EY predicts battery storage may be the biggest single disrupting force for the sector.
The report highlights that governments and politicians around the globe are revising their renewable energy targets to be more ambitious, with this driving a range of significant and rapid changes in national energy mixes.
It adds as falling costs increasingly drive action, governments are increasingly moving away from the policy mechanisms that pushed early uptake in renewables; additionally, the study forecasts the growing adoption of utility-scale battery storage marks a major turning point for even more independently-driven expansion of wind and solar in the future.
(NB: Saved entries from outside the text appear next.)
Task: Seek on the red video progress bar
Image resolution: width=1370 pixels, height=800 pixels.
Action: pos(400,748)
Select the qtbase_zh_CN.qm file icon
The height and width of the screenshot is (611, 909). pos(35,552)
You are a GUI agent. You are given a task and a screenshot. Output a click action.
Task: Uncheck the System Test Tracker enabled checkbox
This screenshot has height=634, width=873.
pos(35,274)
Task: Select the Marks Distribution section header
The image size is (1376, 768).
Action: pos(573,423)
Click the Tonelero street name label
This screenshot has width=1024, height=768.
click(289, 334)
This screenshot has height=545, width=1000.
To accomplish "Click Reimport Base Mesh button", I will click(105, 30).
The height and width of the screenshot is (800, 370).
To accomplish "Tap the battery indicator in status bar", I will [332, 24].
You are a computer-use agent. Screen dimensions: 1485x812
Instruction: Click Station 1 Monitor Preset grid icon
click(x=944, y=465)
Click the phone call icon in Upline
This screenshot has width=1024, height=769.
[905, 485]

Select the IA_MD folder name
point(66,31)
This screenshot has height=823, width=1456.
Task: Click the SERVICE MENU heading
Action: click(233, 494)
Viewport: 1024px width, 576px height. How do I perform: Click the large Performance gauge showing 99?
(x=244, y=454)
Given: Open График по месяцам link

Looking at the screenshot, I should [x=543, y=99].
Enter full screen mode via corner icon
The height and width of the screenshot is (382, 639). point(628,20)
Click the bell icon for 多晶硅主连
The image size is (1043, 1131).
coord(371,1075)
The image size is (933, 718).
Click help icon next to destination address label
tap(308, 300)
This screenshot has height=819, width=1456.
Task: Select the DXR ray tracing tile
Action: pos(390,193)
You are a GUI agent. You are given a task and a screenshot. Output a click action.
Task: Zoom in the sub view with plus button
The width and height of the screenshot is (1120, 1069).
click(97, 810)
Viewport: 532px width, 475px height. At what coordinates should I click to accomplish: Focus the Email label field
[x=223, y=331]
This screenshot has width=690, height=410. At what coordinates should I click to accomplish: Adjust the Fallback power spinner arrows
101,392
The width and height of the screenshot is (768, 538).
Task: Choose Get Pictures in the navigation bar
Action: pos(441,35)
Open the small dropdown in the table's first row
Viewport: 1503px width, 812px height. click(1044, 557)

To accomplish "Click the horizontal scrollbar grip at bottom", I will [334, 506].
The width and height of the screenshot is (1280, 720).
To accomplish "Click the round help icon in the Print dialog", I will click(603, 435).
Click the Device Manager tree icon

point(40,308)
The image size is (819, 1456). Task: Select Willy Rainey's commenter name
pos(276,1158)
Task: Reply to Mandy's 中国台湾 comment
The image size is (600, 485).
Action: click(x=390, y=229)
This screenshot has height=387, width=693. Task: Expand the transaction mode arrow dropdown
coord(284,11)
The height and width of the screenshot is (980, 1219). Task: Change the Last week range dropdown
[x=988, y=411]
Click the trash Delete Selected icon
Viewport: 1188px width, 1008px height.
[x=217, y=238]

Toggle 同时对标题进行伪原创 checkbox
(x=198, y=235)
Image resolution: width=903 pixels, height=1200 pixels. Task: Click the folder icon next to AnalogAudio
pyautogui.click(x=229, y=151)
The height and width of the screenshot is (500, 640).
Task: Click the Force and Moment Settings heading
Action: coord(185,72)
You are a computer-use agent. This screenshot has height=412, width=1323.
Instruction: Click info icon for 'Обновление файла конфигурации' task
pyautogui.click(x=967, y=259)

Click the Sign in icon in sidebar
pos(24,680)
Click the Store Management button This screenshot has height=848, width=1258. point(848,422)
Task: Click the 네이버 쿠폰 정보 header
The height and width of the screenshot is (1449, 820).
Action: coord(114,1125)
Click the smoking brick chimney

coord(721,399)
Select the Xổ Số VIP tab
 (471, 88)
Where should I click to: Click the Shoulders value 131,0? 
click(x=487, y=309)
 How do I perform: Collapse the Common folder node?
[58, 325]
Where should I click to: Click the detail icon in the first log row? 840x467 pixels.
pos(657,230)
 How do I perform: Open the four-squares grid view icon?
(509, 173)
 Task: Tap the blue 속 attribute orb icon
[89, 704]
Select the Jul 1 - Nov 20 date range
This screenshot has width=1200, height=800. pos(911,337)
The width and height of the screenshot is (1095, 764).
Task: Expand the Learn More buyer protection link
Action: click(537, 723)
EY says consumer demand, sustainability targets and a desire to cut costs and boost energy security is already driving companies to sign their purchase agreements (PPAs) and generate their own electricity.
It reveals as decarbonisation, digitisation and decentralisation continue to mean projects can be achieved in shorter time frames, with bigger potential for innovation, renewables and energy technologies are increasingly attracting new types of investors such as private equity firms and venture capitalists, further adding to the ‘snowball effect’ of growing adoption.
Benoit Laclau, EY Global Energy Leader, said: “As the countdown to a new energy world accelerates and a new distributed model emerges, energy companies must be agile and take on a proactive role in the transformation of the sector.
“But the challenges of the sector cannot be solved in isolation. When industry players, regulators, governments and companies in adjacent sectors work together, there is greater potential to unlock the innovation needed to address the most complex energy challenges.”